C’è un talento che bisogna riconoscere a questo governo: la straordinaria capacità di trasformare anche la più semplice delle cerimonie in un caso politico. Francesco Lollobrigida, in questo, è ormai un fuoriclasse. Le sue gaffe non sono più episodi isolati: sono una costante, quasi un marchio di fabbrica. E Bari è diventata l’ultimo palcoscenico di questa collezione di scivoloni.
L’occasione era prestigiosa. Si celebrava la candidatura della cucina italiana a patrimonio UNESCO, con il conferimento del titolo di Ambasciatore della Cucina Italiana nel mondo. Una manifestazione che avrebbe dovuto raccontare il meglio del nostro patrimonio gastronomico.
E qui nasce il paradosso.
La Puglia è una miniera di eccellenze: olio, vino, grano, pane, latticini, ortaggi, pesce, cuochi, produttori che ogni giorno lavorano con sacrificio e qualità. Sarebbe stato quasi impossibile scegliere un simbolo discutibile. E invece il governo Meloni riesce ancora una volta nell’impresa che ai comuni mortali sembrerebbe irrealizzabile.
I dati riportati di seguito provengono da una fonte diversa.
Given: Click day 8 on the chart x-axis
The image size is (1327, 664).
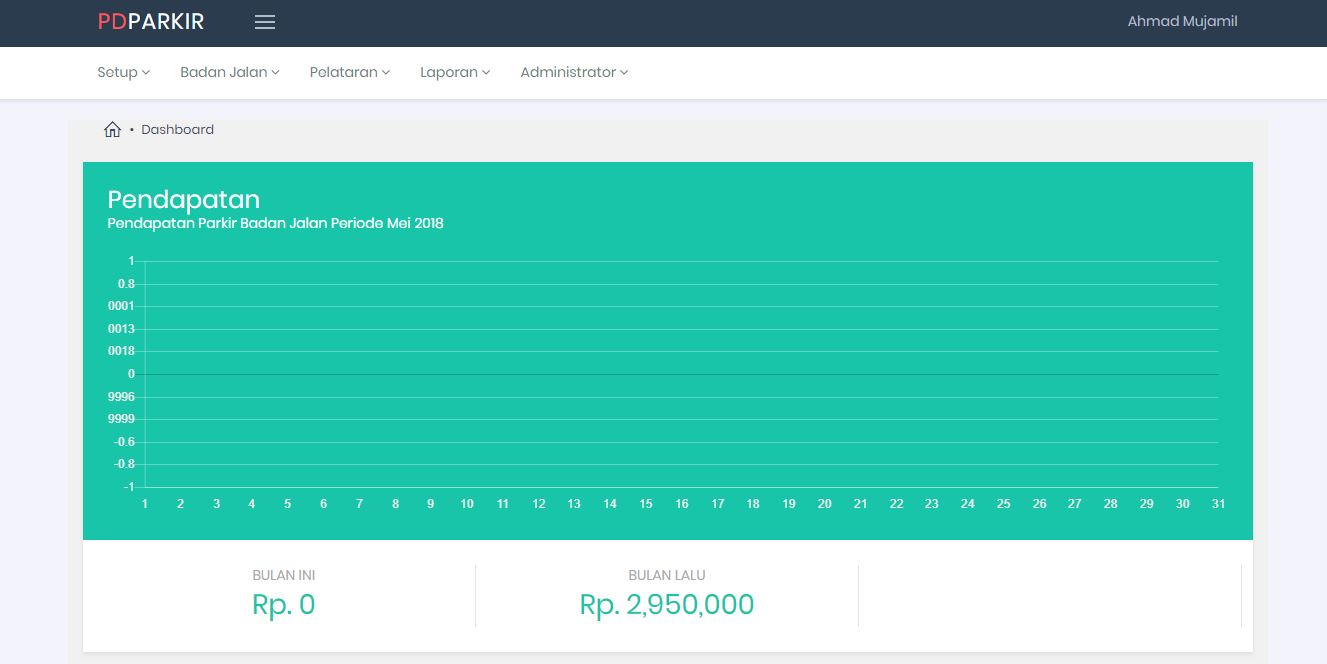Looking at the screenshot, I should (395, 504).
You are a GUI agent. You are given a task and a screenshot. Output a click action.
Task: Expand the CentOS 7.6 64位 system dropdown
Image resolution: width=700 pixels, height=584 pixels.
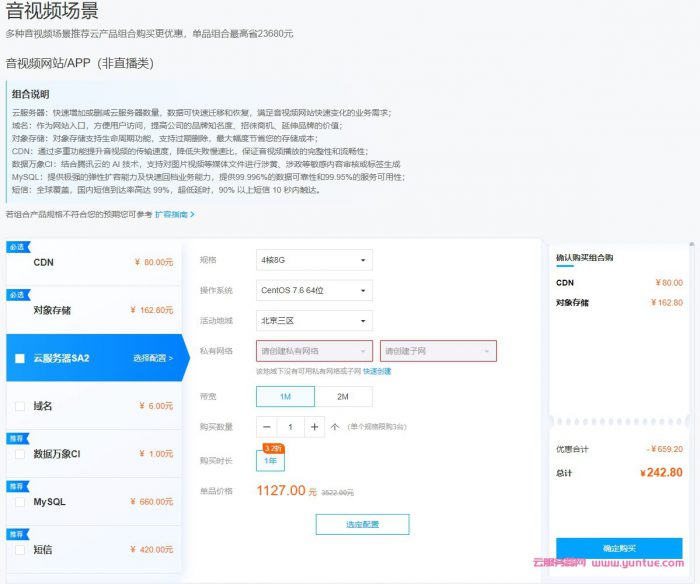[314, 291]
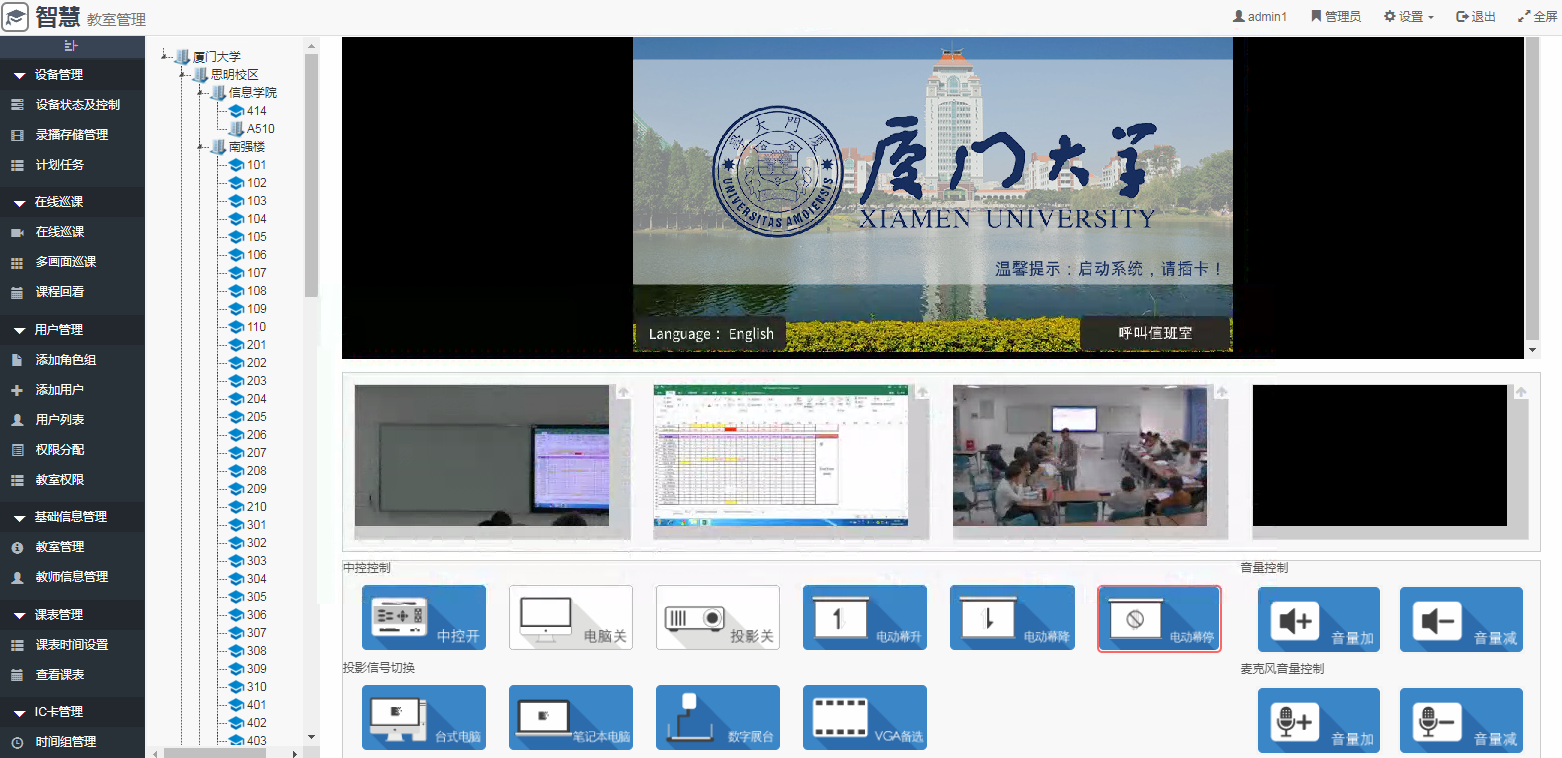Switch projector signal to 数字展台
The width and height of the screenshot is (1562, 758).
pos(717,718)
Il riconoscimento è andato a Nunzia Caputo, diventata famosa non soltanto per le orecchiette di Bari Vecchia, ma anche per quella vicenda che fece il giro dei telegiornali italiani e della stampa internazionale, quando emerse il caso delle orecchiette industriali presentate ai turisti come appena fatte a mano, insieme alle contestazioni sulla vendita senza regolare documentazione fiscale.
Il punto non è processare una persona. Il punto è il messaggio che si trasmette quando si assegna un riconoscimento pubblico. I simboli contano. E, soprattutto, bisognerebbe ricordarsi della loro storia prima di trasformarli in ambasciatori dell’Italia.
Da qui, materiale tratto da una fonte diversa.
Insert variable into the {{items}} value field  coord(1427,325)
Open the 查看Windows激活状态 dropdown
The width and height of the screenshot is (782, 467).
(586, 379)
Il problema, però, è più profondo e riguarda anche una certa destra barese che continua a vendere una versione folkloristica della città. Ormai esiste un rituale quasi obbligatorio. Arriva il presidente del Consiglio, sbarca un ministro, passa un cantante famoso, un attore, uno chef, una delegazione straniera? Tutti rigorosamente accompagnati nel basso di Bari Vecchia. Tutti seduti davanti al tavoliere di legno. Tutti immortalati mentre tentano di modellare una goffa orecchietta sotto gli occhi divertiti delle telecamere.
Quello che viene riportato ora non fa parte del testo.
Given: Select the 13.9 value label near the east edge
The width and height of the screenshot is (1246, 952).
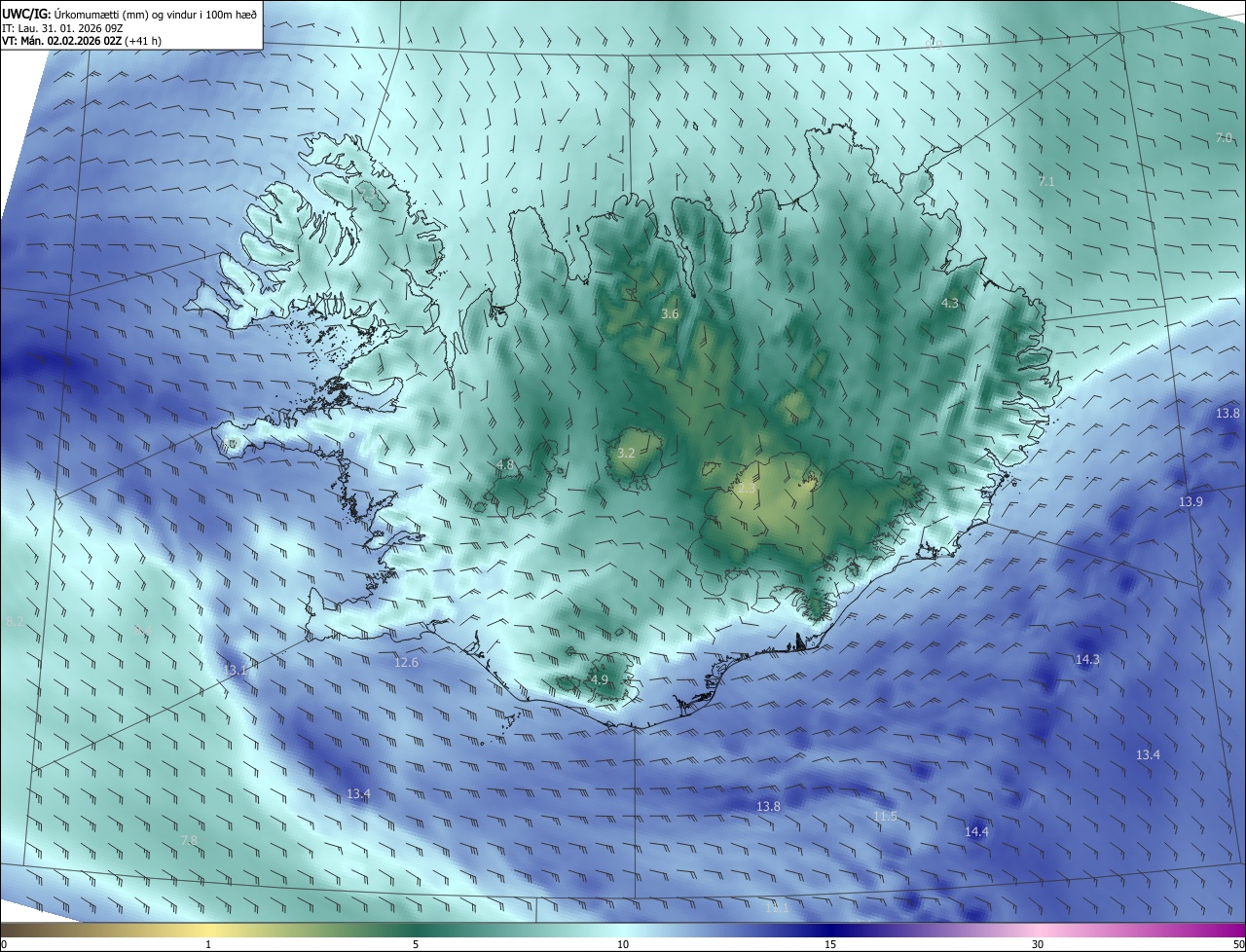Looking at the screenshot, I should tap(1191, 501).
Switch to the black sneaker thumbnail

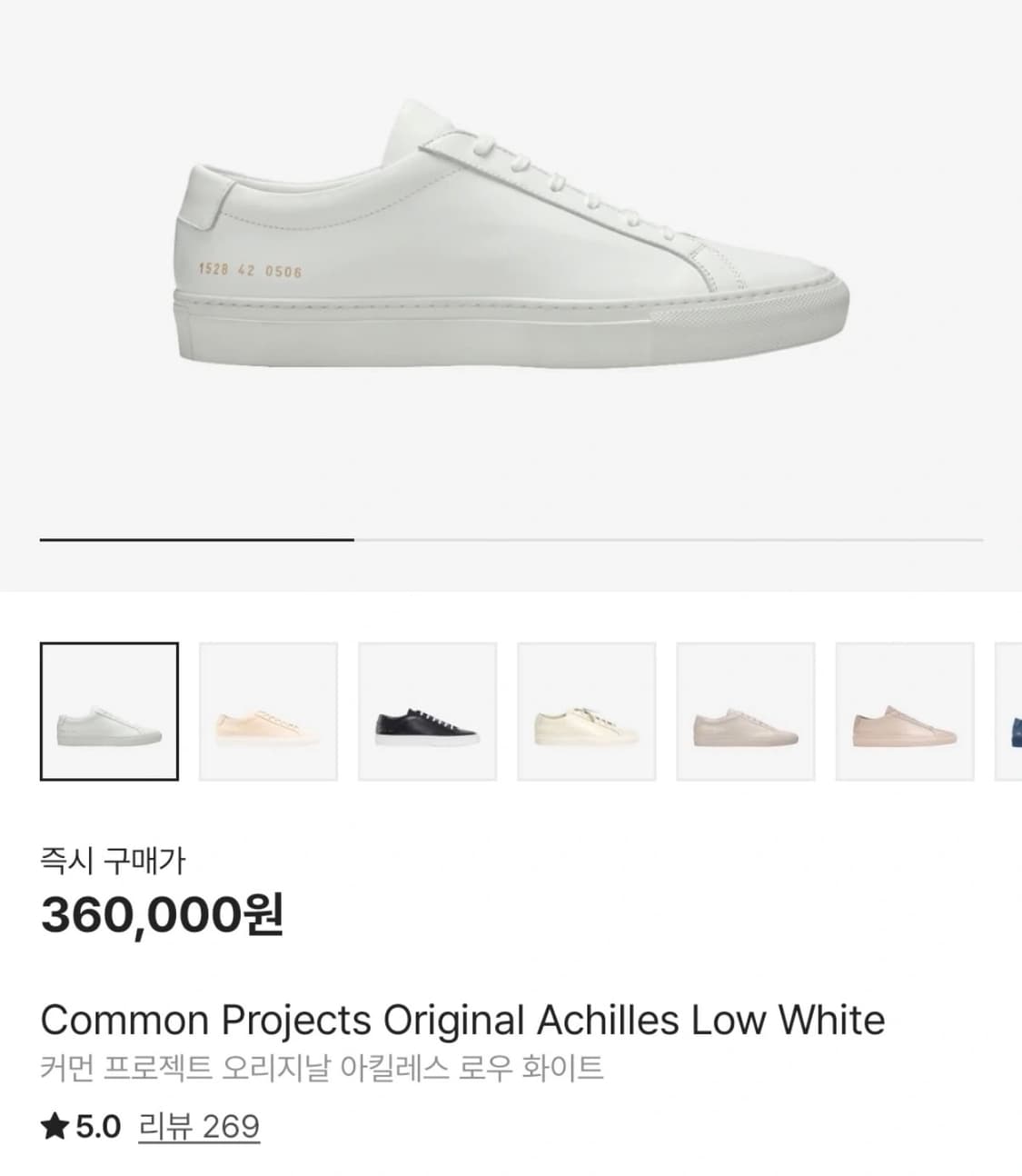pos(427,712)
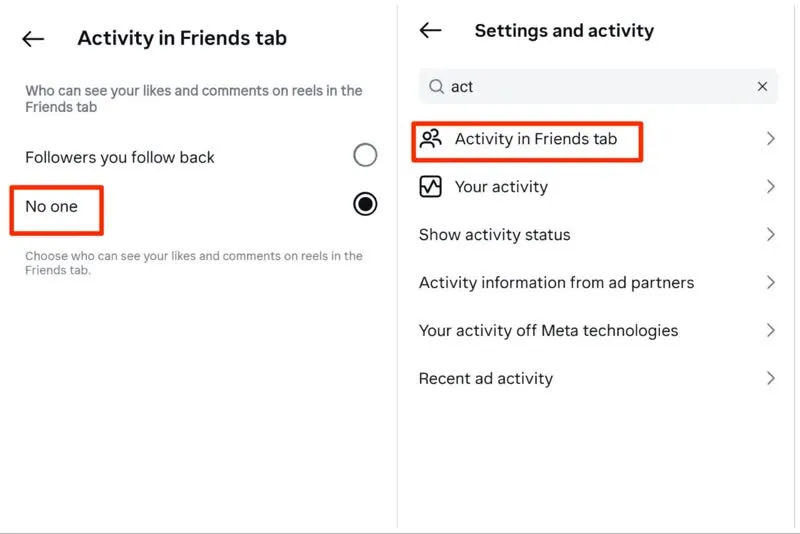Open Recent ad activity chevron
Image resolution: width=800 pixels, height=534 pixels.
pos(770,378)
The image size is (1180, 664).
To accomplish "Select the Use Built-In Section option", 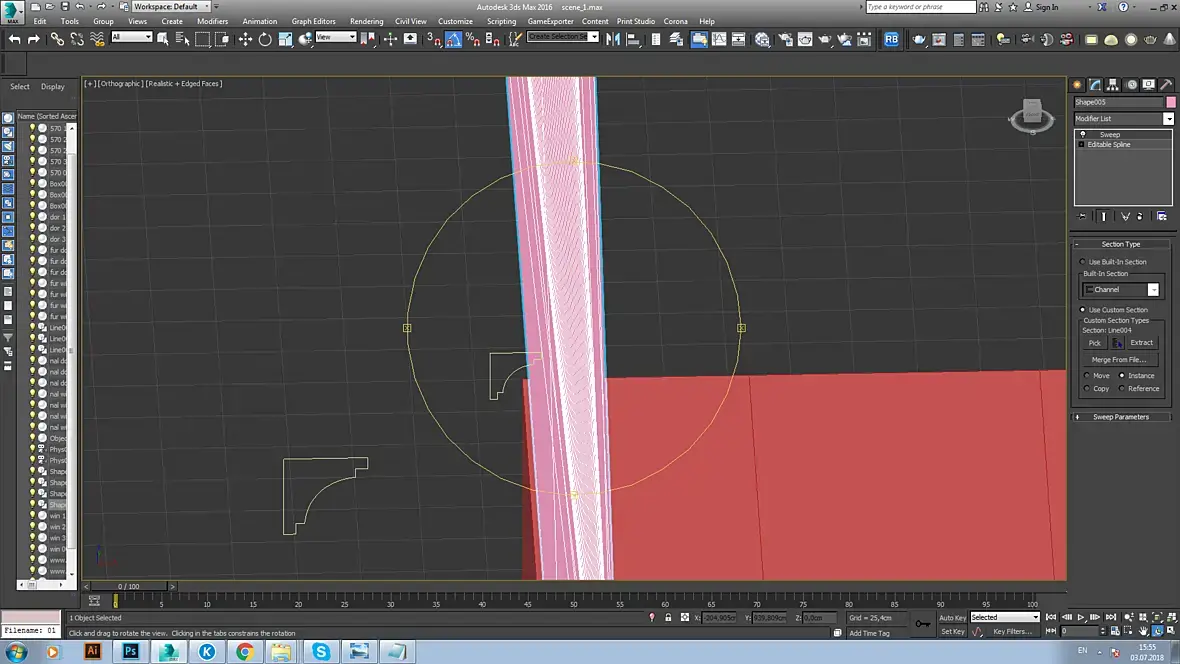I will coord(1082,262).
È diventato il passaggio obbligato, il rito di iniziazione del turista illustre. Come se il certificato di permanenza a Bari non fosse la Basilica di San Nicola, il Castello Svevo, il Petruzzelli, il lungomare, il patrimonio culturale della città, ma la fotografia con il grembiule e un pezzo di impasto tra le dita.
È questo il “must” che continuiamo a esportare. Questa è la cartolina che consegniamo al mondo. E così Bari finisce per essere raccontata quasi esclusivamente attraverso quel vicolo, dimenticando perfino quelle poche, ma autentiche, bellezze che possiede e che meriterebbero ben altra ribalta.
La sensazione è che, dalle parti del governo Meloni, la parola “opportunità” venga sistematicamente confusa con “occasione persa”. Ogni volta che si presenta la possibilità di valorizzare il meglio del Paese, riescono puntualmente a scegliere la strada più accidentata.
E Lollobrigida, bisogna ammetterlo, continua a distinguersi. Non tanto per la precisione delle sue decisioni, quanto per l’incredibile regolarità con cui riesce a trasformare ogni iniziativa in una polemica.
È una dote rara. Perché sbagliare una volta può capitare a chiunque. Farlo con questa impressionante continuità richiede invece una perseveranza fuori dal comune.
Se davvero esistesse un premio per l’autogol istituzionale dell’anno, probabilmente questa volta il ministro potrebbe ritirarlo senza che nessuno abbia nulla da eccepire. Sarebbe, finalmente, un riconoscimento assegnato al destinatario giusto.